Edit the listing from its first line up to and including the line with "tap(291, 381)" by replacing "green" with "blue", and leave every other part of those lines unchanged. Return only those lines, without the pictures.

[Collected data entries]
§

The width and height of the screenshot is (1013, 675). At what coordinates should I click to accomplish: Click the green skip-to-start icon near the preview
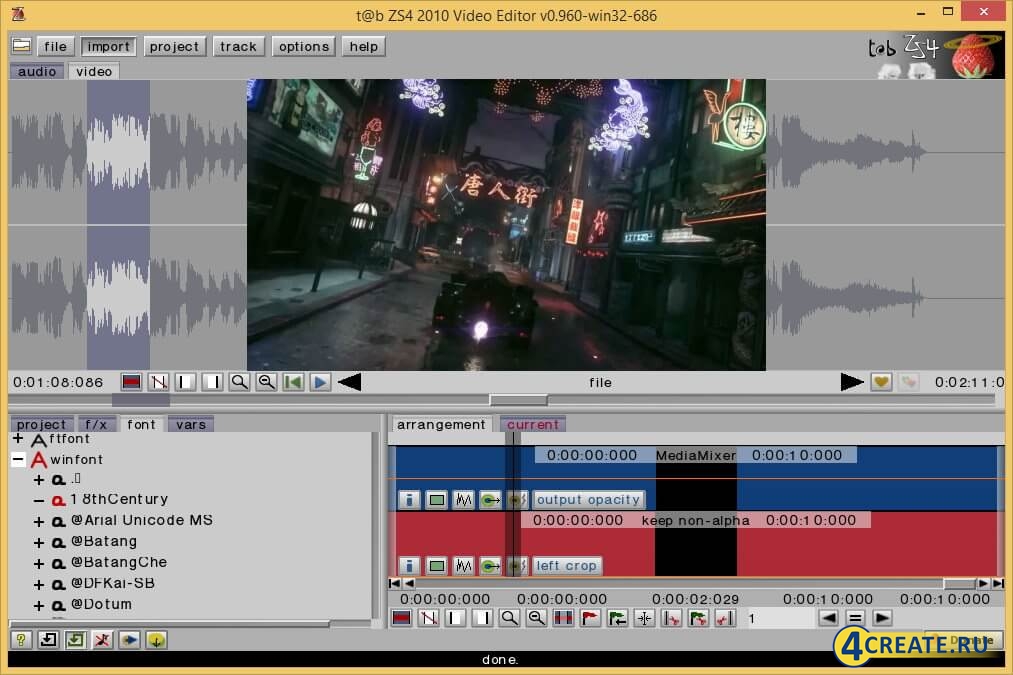tap(291, 381)
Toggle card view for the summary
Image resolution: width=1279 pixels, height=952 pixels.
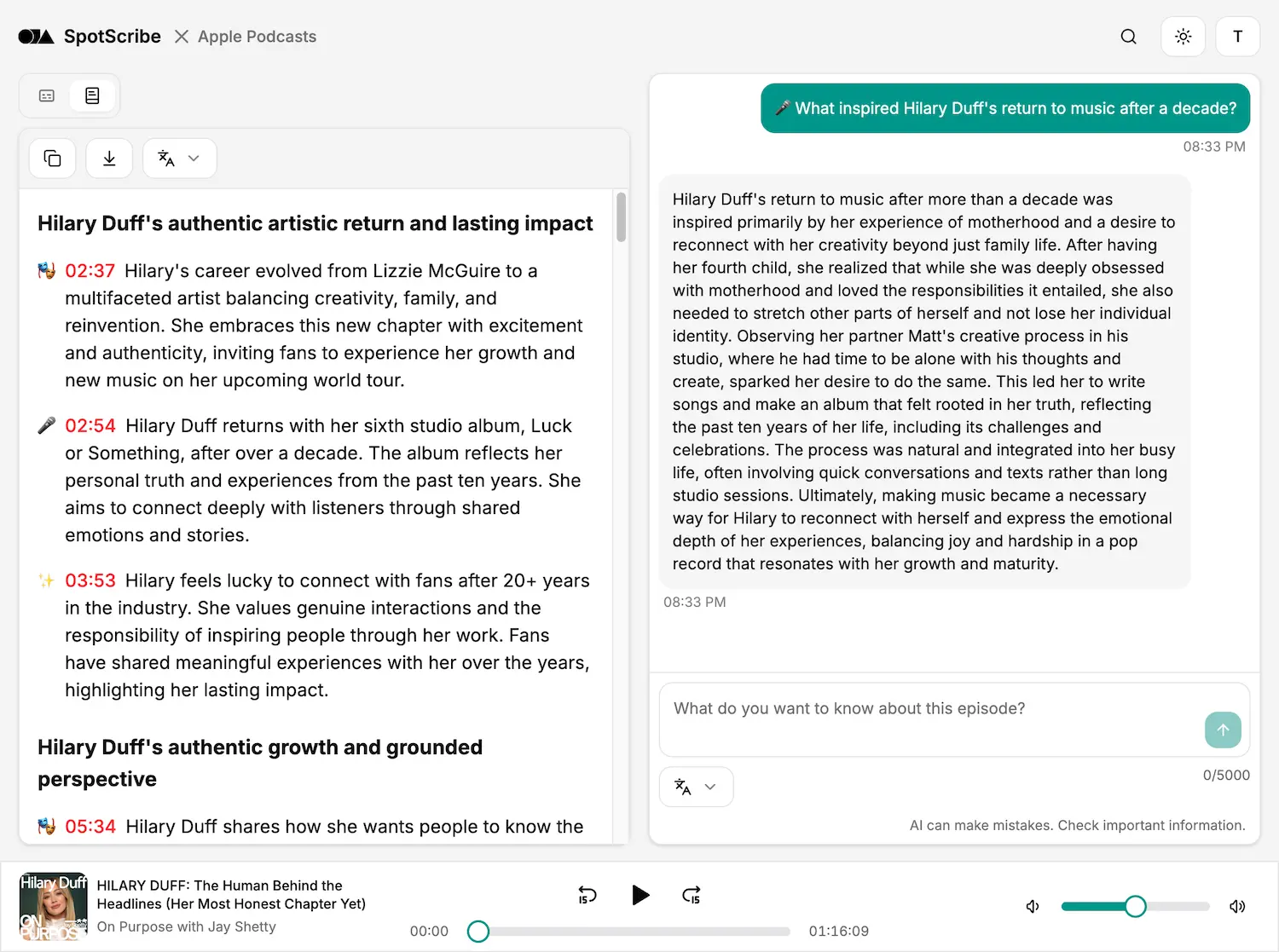(x=46, y=95)
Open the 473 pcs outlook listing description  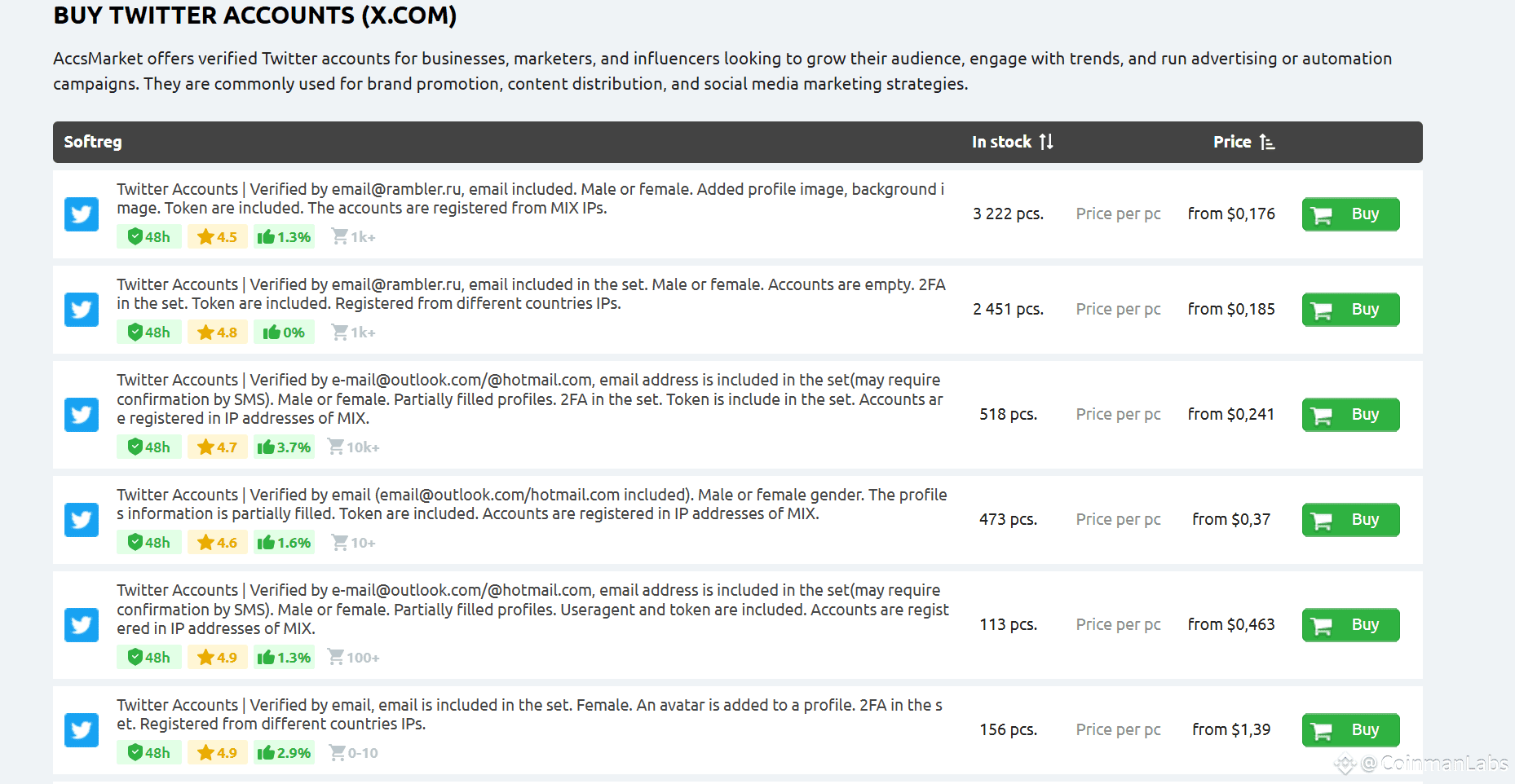click(x=532, y=504)
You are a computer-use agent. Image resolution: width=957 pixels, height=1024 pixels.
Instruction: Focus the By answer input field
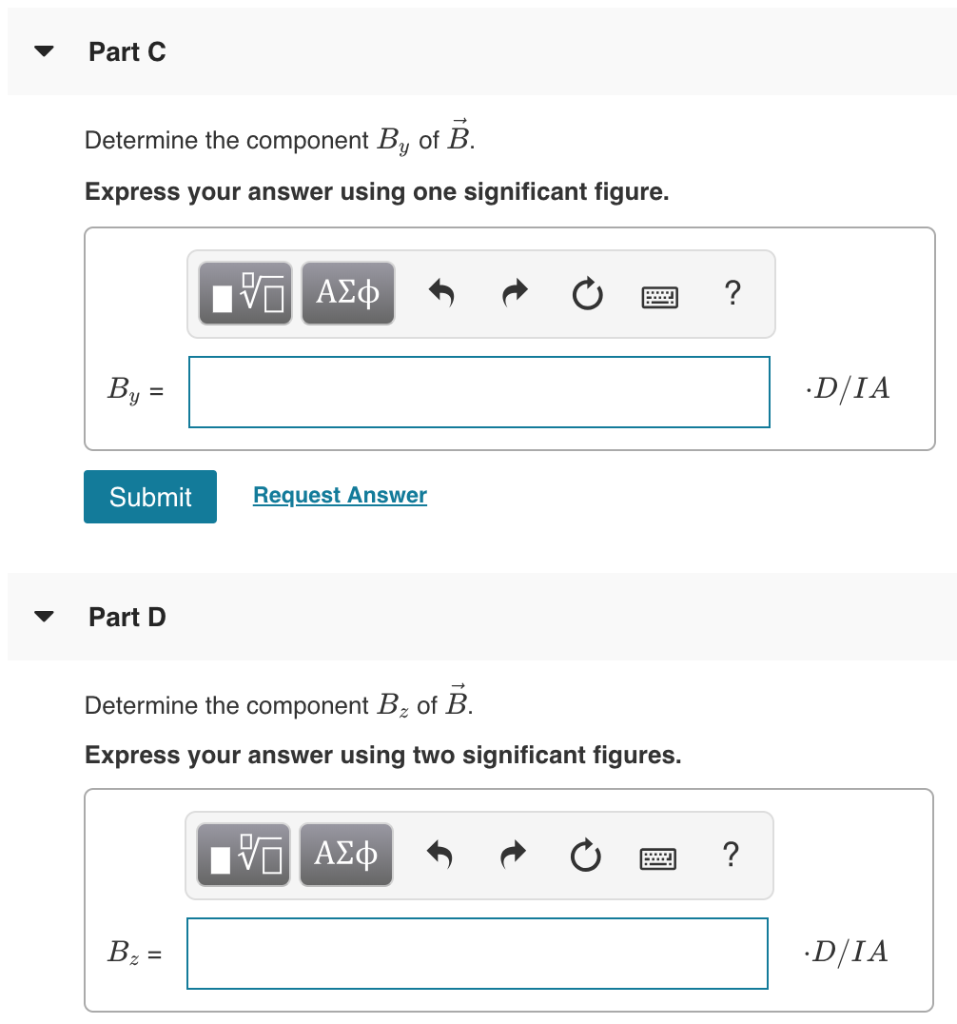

§

### SOLVED PROBLEM
The width and height of the screenshot is (1013, 675). At what coordinates should I click to accomplish: Click the blue skip-to-start icon near the preview
tap(291, 381)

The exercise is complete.